Work instructions
Carry on the forum thread about Memcache and Membase below, starting right after its final sentence.

** START Document excerpt **

Is "new Memcache" right? I'm a bit confused about the difference between "Memcache" and "Memcached".
With "set" the key/value is stored to disk, and the caching is managed transparently, is this right?
- With Membase I can set and get a key/value but I can't do query MySQL-like, it isn't?
I've read that I have to use the TAP interface to query the data, but how can I do this from Flash?
What do you suggest me to do?
Thanks again.
Andrea
Andrea,
-To "use Membase to cache your CouchDB data" I was referring to using Membase in the same way you would use memcached:
1) check to see if data is in Membase
2) If it is, you get it back fast!
3) If not, retrieve it from your database and put it into Membase
This will allow you to do any indexing/querying within CouchDB and use Membase to serve and scale your application. You're right that Membase stores the data to disk (which provides you a very reliable cache), but you've also correctly identified that the querying capabilities of Membase are somewhat lacking today. This is exactly what we're working very hard to greatly improve in 2.0.
To answer your other questions:
-Your code looks correct.
-The "new Memcache" is simply instantiating a new object for you to use later in the code.
-Don't get too confused with memcache versus memcached...they're basically the same. Within PHP, there are two different client libraries (one with the 'd' and one without). We recommend the "pecl-memcached" library since it is generally stabler and has more development going on.
-With Membase you can get/set a key-value...unfortunately there isn't a SQL-like interface to the data.
-There's no functionality out of the box to use TAP from Flash. There is a lot of development going on right now in this area, it may make sense for you to use some of the existing TAP clients as an interim: http://techzone.couchbase.com/wiki/display/membase/TAP+Protocol
Of course you could also write your own for PHP/Flash!
Thanks so much Andrea, hope I was able to answer your questions, let me know if there's anything else you need.
Perry
Hi Perry,
thanks for your help! We decided to use only Memcache, because the query in our game are very simple (except for the score ranking that will be simpler until the release of the "integrated" Membase) and we can do all the work using only set/get operations.

** END Document excerpt **
** START Dataset records **

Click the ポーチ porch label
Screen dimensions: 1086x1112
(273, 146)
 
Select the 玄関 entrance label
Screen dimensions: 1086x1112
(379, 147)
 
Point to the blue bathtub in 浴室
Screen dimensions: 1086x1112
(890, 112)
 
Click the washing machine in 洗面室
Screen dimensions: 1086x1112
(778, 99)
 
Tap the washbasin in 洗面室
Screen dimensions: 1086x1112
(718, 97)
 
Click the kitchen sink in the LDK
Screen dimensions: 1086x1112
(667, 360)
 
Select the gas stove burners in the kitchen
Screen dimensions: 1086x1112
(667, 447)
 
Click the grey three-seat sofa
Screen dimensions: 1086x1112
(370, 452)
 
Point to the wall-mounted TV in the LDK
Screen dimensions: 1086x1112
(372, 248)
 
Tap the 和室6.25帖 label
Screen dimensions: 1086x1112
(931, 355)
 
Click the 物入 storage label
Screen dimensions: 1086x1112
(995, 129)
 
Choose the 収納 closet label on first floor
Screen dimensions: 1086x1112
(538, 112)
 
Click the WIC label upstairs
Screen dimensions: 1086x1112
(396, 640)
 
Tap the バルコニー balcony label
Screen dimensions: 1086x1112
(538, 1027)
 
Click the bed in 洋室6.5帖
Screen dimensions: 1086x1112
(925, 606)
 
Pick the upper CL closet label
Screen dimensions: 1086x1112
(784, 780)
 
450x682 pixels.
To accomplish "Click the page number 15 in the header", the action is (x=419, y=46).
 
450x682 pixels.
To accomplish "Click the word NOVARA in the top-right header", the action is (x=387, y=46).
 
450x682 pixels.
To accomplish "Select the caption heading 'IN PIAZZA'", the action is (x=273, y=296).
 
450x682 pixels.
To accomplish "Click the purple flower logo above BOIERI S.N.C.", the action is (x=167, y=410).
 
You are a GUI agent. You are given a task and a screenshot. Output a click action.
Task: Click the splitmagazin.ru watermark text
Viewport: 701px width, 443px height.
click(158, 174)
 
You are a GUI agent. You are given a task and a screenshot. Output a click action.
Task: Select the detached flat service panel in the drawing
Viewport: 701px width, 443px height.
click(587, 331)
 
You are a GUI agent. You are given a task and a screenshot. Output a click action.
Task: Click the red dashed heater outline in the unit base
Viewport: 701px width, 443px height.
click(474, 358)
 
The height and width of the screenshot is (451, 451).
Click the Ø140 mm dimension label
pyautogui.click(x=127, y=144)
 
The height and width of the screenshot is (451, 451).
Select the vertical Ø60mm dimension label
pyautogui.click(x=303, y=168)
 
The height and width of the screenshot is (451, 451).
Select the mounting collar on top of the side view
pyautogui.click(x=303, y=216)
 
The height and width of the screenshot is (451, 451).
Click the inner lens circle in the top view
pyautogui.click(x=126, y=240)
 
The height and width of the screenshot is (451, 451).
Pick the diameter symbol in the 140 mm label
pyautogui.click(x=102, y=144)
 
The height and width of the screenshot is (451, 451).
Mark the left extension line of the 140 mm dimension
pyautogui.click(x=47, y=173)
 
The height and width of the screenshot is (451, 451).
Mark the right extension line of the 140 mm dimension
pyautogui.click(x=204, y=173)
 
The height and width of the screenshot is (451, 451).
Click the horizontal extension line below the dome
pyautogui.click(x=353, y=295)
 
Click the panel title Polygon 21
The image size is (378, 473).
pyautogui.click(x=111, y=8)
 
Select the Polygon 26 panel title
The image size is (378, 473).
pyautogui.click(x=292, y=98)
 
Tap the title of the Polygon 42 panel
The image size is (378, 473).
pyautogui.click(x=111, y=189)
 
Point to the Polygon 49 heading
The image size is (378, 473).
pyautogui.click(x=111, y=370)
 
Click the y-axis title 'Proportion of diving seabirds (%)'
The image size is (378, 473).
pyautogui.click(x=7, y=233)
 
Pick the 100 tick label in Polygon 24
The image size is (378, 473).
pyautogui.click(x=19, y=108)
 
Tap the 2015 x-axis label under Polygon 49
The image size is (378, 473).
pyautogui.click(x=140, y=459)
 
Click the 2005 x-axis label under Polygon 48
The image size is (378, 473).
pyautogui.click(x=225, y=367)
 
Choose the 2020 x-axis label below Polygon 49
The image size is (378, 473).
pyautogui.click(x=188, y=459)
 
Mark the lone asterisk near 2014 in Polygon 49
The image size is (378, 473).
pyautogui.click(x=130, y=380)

** END Dataset records **

Result below
Thanks again!
Andrea
Sounds good Andrea. Are you using the Membase Server version of memcached? It provides you a wealth of extra monitoring and management capabilities.
Perry
Hi Perry,
how can I find which version of Memcached I'm using?
I have one more question: is it possible to get values for multiple keys?
Here (http://www.php.net/manual/en/memcache.get.php) I've read that I can do it in this way:
$p_Values = $GLOBALS["memcache"]->get($p_Keys);
Where $p_Keys is an array of keys. I've tried this, but it doesn't works.
Where is the problem?
Thanks!
Andrea
You can find the version of Membase by going to the "About" box in the UI, but I was simply asking whether you are using memcached buckets inside of Membase Server instead of using just the regular memcached...sounds like you are.
As far as multi-gets go, they should definitely be working.
I assume a single-get from that same code works correctly? Are you getting any errors back from the multi-get?
Perry
Hi Perry,
during the installation of the Membase Server I've set "Bucket type" to "Membase", then I've manually installed
the following in Linux:
$ yum -y install libmemcached
$ yum -y install memcached
$ pecl install memcache
And I use "Memcache" inside PHP. Is this ok?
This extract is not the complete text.